Sellers of eggs in Kampala are stuck with hundreds of trays as the economy shut down due to coronavirus meaning key clients locally and abroad no longer buy.
This has seen the price of a tray of eggs fall by at least 2000 shillings to just Uganda shillings 8,000 for the retailer buyers. Those buying in bulk can get a tray at Shs 7,000.
At Ovino in Kisenyi, traders sat in their stalls with trays of eggs awaiting customers but the ban on private cars, low business for hotels and few buyers of rolex means not many are selling.
Sumaya Nakibuuka, a seller of eggs in Kisenyi said their main customers were Kenyans but now they fear to come to Uganda and Ugandans fear to go to Kenya. This means no one is buying.
Nakibuuka said that while she stocked up to 2,000 trays per week and were bought before the coronavirus crisis, she now only stocks.
For some traders, the crisis found them with stocks which they aren’t selling. They had bought eggs at 10,500 and were expecting to sell a tray at 12,000, but have been forced to sell eggs at Shs 7000 a tray,
Issa Kimbowa, a trader in Kisenyi said they were facing the worst scenario as traders dealing in eggs.

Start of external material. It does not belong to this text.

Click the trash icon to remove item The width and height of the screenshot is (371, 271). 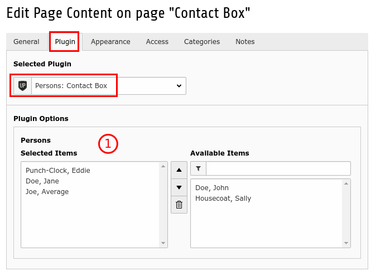tap(179, 205)
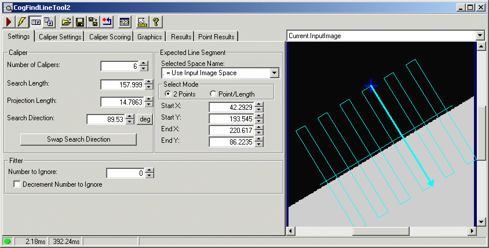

A lot of eggs go to Kenya, South Sudan but traders fear to move. Many dealers who would come from Kenya to Uganda to take the eggs no longer travel.
Other consumers locally like makers of confectionery and organizers of parties are not working.
For the damaged eggs, Sumaya says, they used to sell them to bakeries like Denevo but many of the bakeries have either closed or reduced their capacity.
As the traders struggle to find the market, farmers are calling on traders to go and pick the eggs. Nakibuuka said for the traders to pick the eggs from farmers, they have to wait for an order from a hotel or a big entity that is in need of eggs.
If they buy without a prior order, the eggs would stay for long and go bad.
Uganda’s production of eggs production has grown tremendously with total eggs produced in a year reaching 930 million in 2018, according to the Uganda Bureau of Statistics (UBOS).
If the COVID-19 shutdown goes on for long, much of these eggs will go to waste, plunging farmers and traders alike into losses.